41“Can you pull in Leviathan with a hook,

and tie down its tongue with a rope?

2Can you put a cord through its nose,

or pierce its jaw with a hook?

3Will it make numerous supplications to you,

will it speak to you with tender words?

4Will it make a pact with you,

so you could take it as your slave for life?

5Can you play with it, like a bird,

or tie it on a leash for your girls?

6Will partners bargain for it?

Will they divide it up among the merchants?

7Can you fill its hide with harpoons

or its head with fishing spears?

8If you lay your hand on it,

you will remember the fight,

and you will never do it again!

9See, his expectation is wrong,

he is laid low even at the sight of it.

10Is it not fierce when it is awakened?

Who is he, then, who can stand before it?

11(Who has confronted me that I should repay?

Everything under heaven belongs to me!)

12I will not keep silent about its limbs,

and the extent of its might,

and the grace of its arrangement.

13Who can uncover its outer covering?

Who can penetrate to the inside of its armor?

14Who can open the doors of its mouth?

Its teeth all around are fearsome.

15Its back has rows of shields,

shut up closely together as with a seal;

16each one is so close to the next

that no air can come between them.

17They lock tightly together, one to the next;

they cling together and cannot be separated.

18Its snorting throws out flashes of light;

its eyes are like the red glow of dawn.

19Out of its mouth go flames,

sparks of fire shoot forth!

20Smoke streams from its nostrils

as from a boiling pot over burning rushes.

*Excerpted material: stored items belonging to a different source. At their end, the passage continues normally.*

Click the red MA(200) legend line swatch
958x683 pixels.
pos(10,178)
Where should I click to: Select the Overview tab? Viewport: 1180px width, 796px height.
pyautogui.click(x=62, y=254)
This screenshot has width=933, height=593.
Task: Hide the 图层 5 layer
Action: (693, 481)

21Its breath sets coals ablaze

and a flame shoots from its mouth.

22Strength lodges in its neck,

and despair runs before it.

23The folds of its flesh are tightly joined;

they are firm on it, immovable.

24Its heart is hard as rock,

hard as a lower millstone.

25When it rises up, the mighty are terrified,

at its thrashing about they withdraw.

26Whoever strikes it with a sword

will have no effect,

nor with the spear, arrow, or dart.

27It regards iron as straw

and bronze as rotten wood.

28Arrows do not make it flee;

slingstones become like chaff to it.

29A club is counted as a piece of straw;

it laughs at the rattling of the lance.

30Its underparts are the sharp points of potsherds,

it leaves its mark in the mud

like a threshing sledge.

31It makes the deep boil like a cauldron

and stirs up the sea like a pot of ointment,

32It leaves a glistening wake behind it;

one would think the deep had a head of white hair.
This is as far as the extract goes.